Qu’est-ce qu’une nymphe ?

Si les nymphes apparaissent dans de nombreuses histoires, leur nature n’est bien souvent qu’à peine évoquée. Une petite mise au point s’impose donc.

Les nymphes ne sont ni des déesses, ni de vulgaires mortelles. Elles sont donc destinées à mourir, mais seulement au terme d’une très longue vie ! Et cette très longue vie se mesure à celle des montagnes, des forêts, des ruisseaux, car les nymphes sont les esprits de la nature, leur personnification.

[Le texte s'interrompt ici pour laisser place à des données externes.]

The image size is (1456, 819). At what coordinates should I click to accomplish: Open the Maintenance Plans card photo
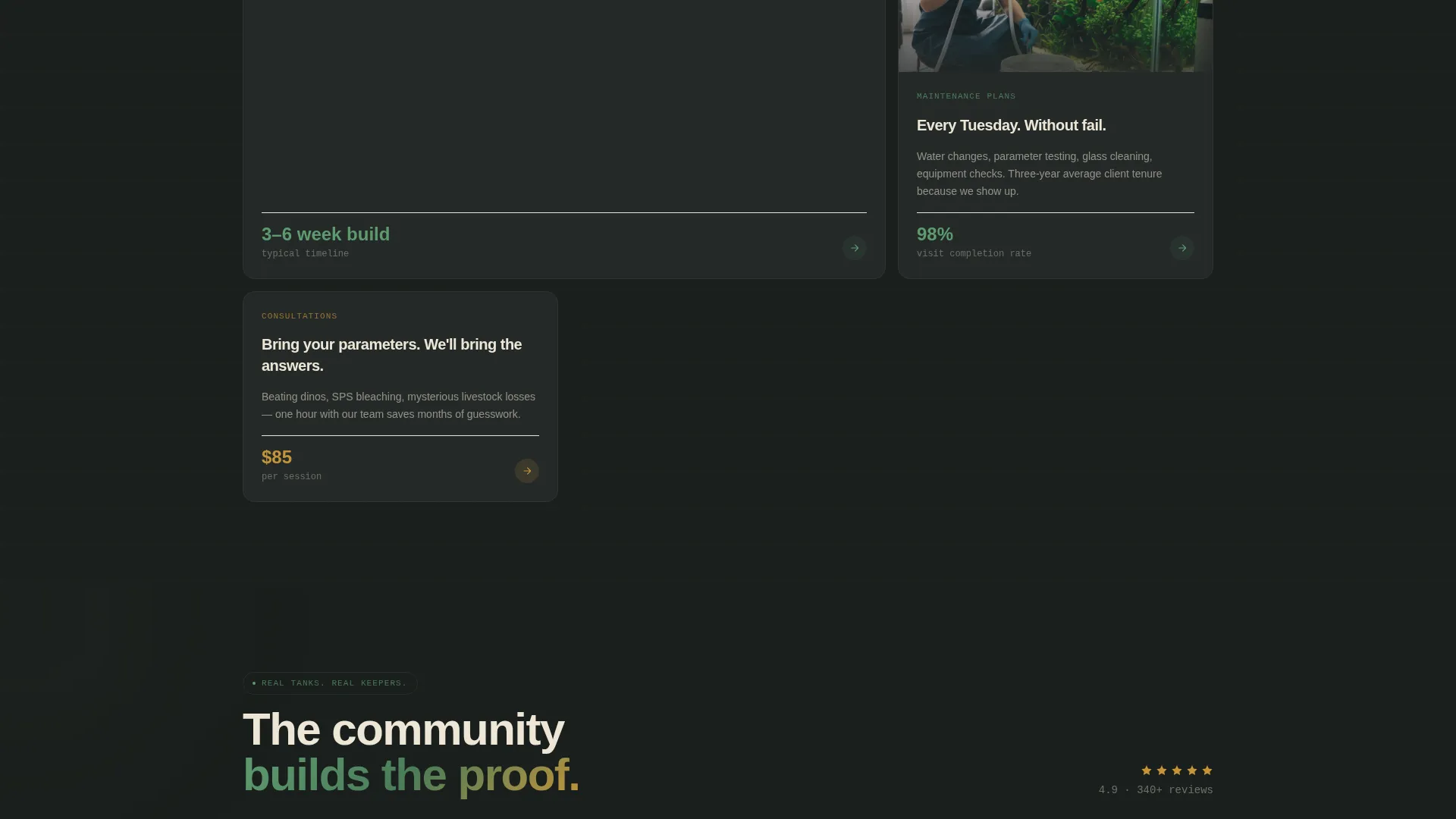tap(1055, 36)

Les différentes espèces de nymphes

Venons-en à la question posée en titre de cet article. Nymphes, naïades, dryades…quelles différences ? Vous l’aurez compris, “nymphe” rassemble sous son nom tout un cortège d’espèces différentes. On en dénombre au moins 6 types déterminés par les lieux naturels qu’elles habitent.

Les nymphes aquatiques

  • Les Naïades sont les nymphes des sources, des ruisseaux, des fleuves.
  • Les Océanides, filles d’Océan et de Téthys, vivent dans les fonds marins.
  • Les Néréides, les 50 filles de Nérée et de Doris, forment le cortège de Poséïdon. Thétis, la mère d’Achille, et Galatée en sont les plus célèbres représentantes.
  • Les Hyades sont les nymphes de la pluie. Leur nom vient du verbe grec huô (faire pleuvoir). Elles sont connues pour avoir été les nourrices de Zeus et de Dionysos.

Les nymphes terrestres

  • Les Oréades sont les nymphes des montagnes qui accompagnent la déesse Artémis dans ses chasses. La plus fameuse d’entre elles est Écho (cf. son histoire avec Narcisse). Leur nom vient du grec oros (la montagne).
  • Les Dryades sont les nymphes des arbres et plus particulièrement des chênes dont elles tirent leur nom (drus en grec). Eurydice, la fiancée d’Orphée, est une Dryade.